▶ [Assignment] In the reply, give back exactly the lines from the one with "1100x683 pixels." through the last line of the records, without pictures.

[Collected data entries]
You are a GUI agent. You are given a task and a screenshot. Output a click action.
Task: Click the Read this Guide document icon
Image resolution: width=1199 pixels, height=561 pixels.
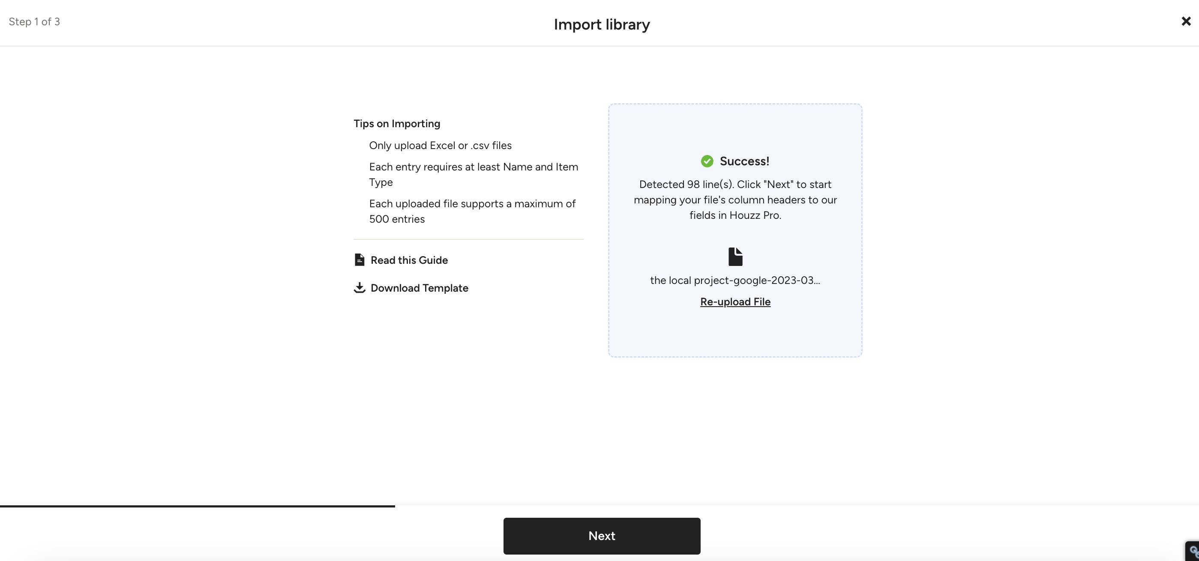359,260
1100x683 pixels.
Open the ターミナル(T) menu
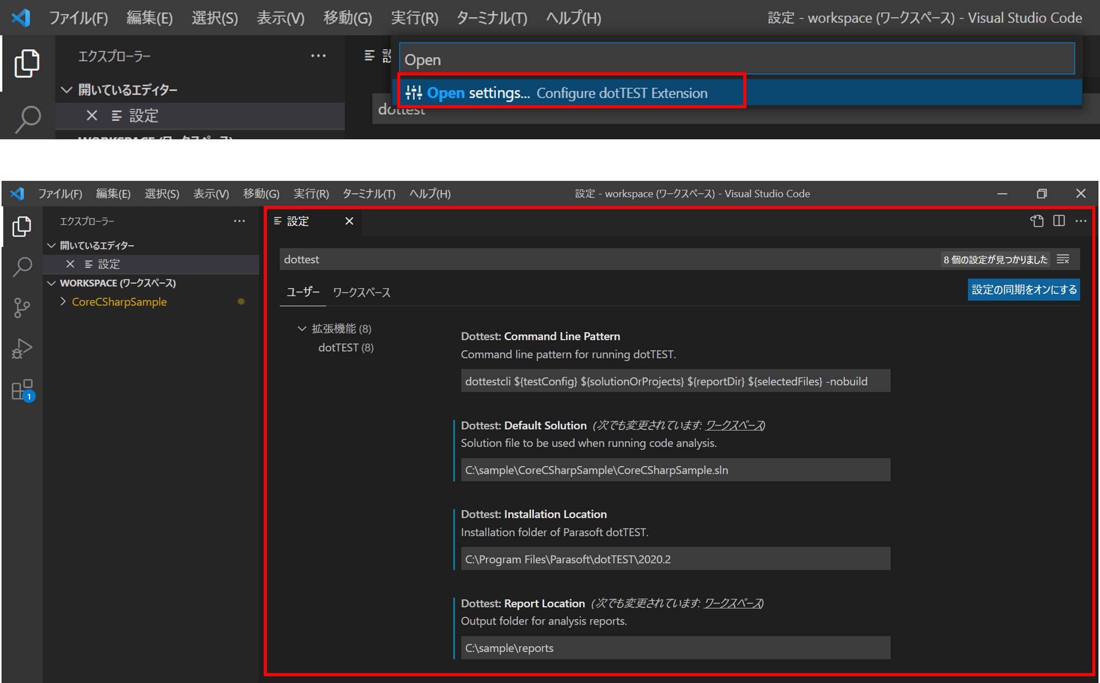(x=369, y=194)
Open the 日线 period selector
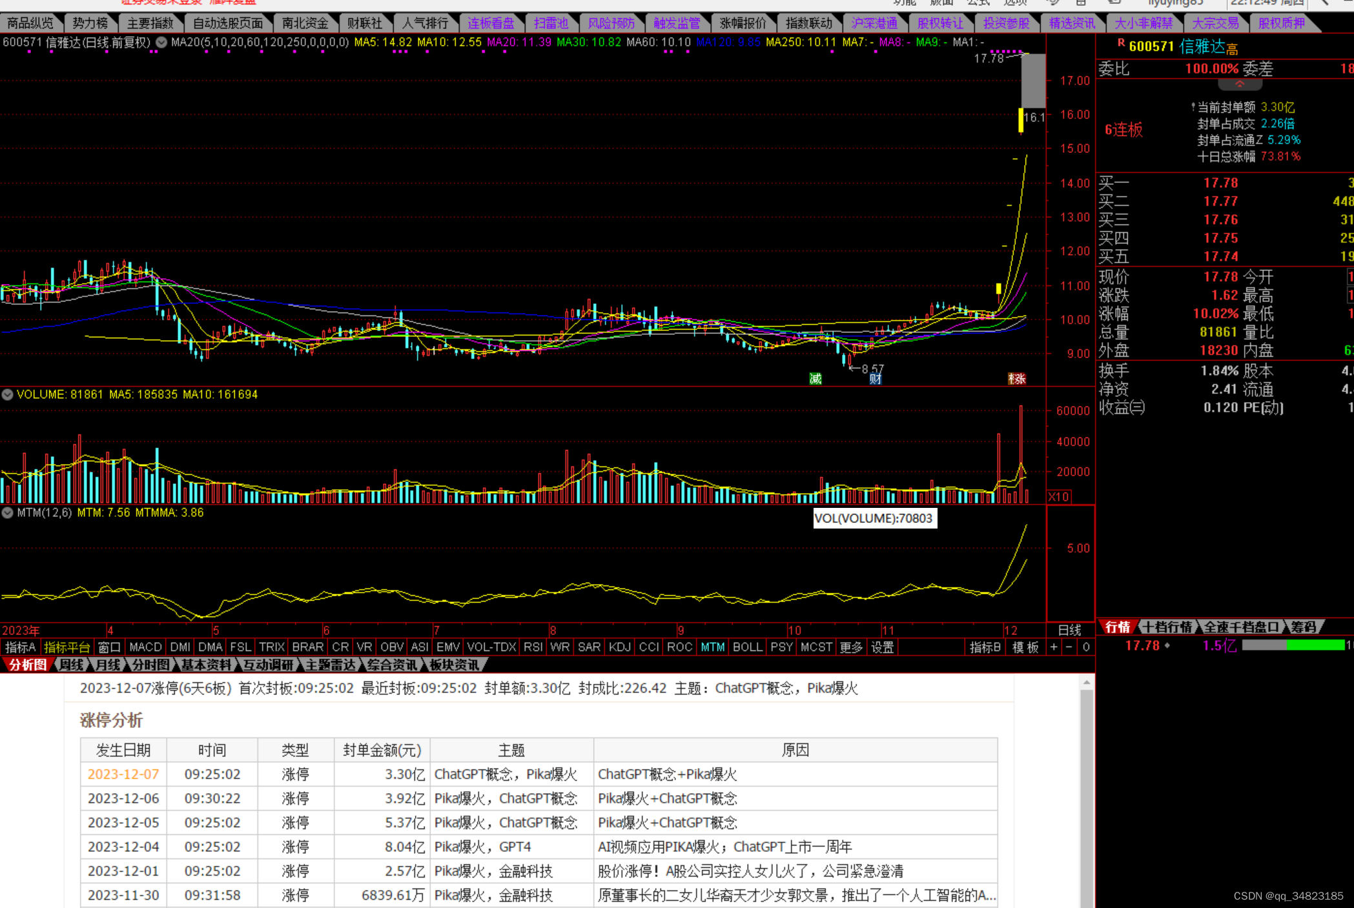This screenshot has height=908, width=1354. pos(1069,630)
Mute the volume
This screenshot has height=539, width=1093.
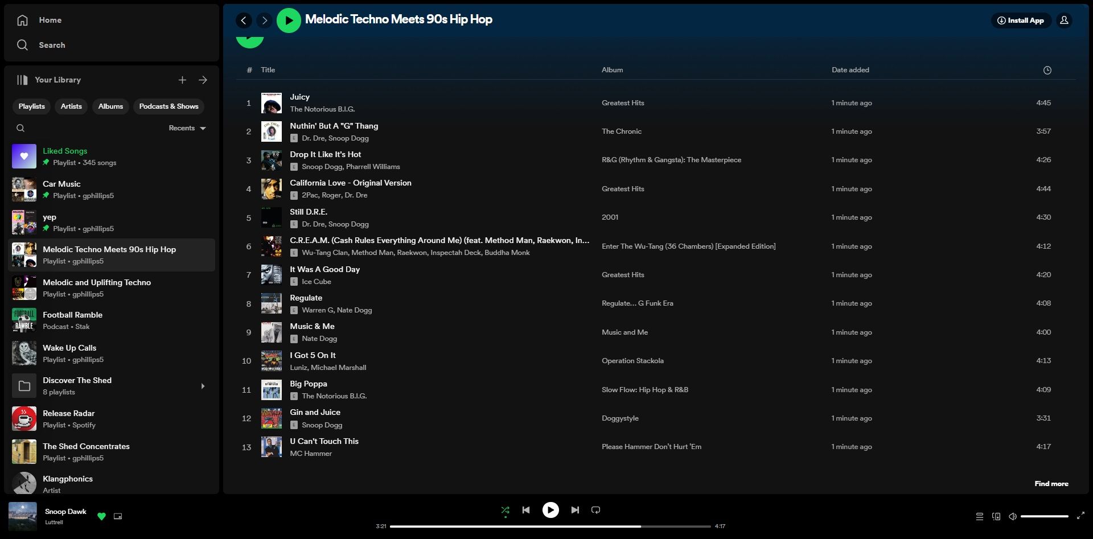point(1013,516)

▶ [Solved exercise]
1100x683 pixels.
Open the ターミナル(T) menu
(x=369, y=194)
Open the 日线 period selector
This screenshot has height=908, width=1354. pos(1069,630)
Mute the volume
This screenshot has height=539, width=1093.
point(1013,516)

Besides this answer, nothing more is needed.